Driving a Case for Convertibles in 2017

When many people hear the word “convertible,” carefree driving, sunny roads and wind-blown hair probably come to mind. Franklin Equity Group Portfolio Manager Alan Muschott thinks of convertibles as something entirely different. He sees an investment vehicle, and one that doesn’t represent reckless abandon, but rather, one that can offer attractive yields to income-seeking investors as well as an asymmetric risk/reward profile. Here, he makes the case for why investors might consider convertible securities in the coming year, particularly as US interest rates look set to continue rising and many global uncertainties remain.

Those looking back at 2016 may be surprised to find a lack of volatility as markets generally took in stride both the United Kingdom’s vote to leave the European Union (known as Brexit) and the surprise election of Donald Trump as the next president of the United States. As equity markets—particularly in the United States—moved higher, global interest rates remained historically low, with negative government bond yields in Germany, Japan and Switzerland making headlines. This may change in 2017, however.

Impact of Rising Rates

Even if we do not see a general paradigm shift toward widespread rising interest rates globally, rates can rise suddenly and strongly, taking the markets by surprise. When that happens, traditional government and corporate bonds face losses, and the potential losses are typically higher for bonds with longer maturities. This risk is expressed as duration risk—the measure of a fixed income instrument’s sensitivity to changes in interest rates.

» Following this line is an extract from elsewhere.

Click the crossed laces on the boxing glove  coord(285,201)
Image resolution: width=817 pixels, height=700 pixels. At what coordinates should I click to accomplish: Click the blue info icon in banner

Corporate treasurers have taken the opportunity in recent months and years to refinance and increase debt loads in an environment of low interest rates. Overall, duration risk is significantly higher for conventional bonds compared to convertible bonds. Many convertibles are issued with a maturity of three to five years, either maturing as a traditional bond or converting to equity. Additionally, if the underlying equities are performing well, the associated convertible securities should trade based on their conversion value rather than their bond characteristics.

In the last few decades, there have been five periods of rising rates and corresponding negative returns for government bonds. These periods differed in length and magnitude, but they had one characteristic in common: although convertible bond performance was not always positive, convertible bonds performed relatively well compared with government bonds. (See chart below.)


In our view, 2017 could be a year where the properties of convertibles become an increasingly important feature for investors’ asset allocation. We expect to see an environment supportive of equity markets, driven by a general shift from expansive monetary policy to expansive fiscal policies—and not only in the United States. In this environment, we think a well-structured convertible bond strategy with the goal of participating in a majority of the underlying equities’ upside, and less of the underlying equities’ downside, offers investors an attractive risk-reward investment option.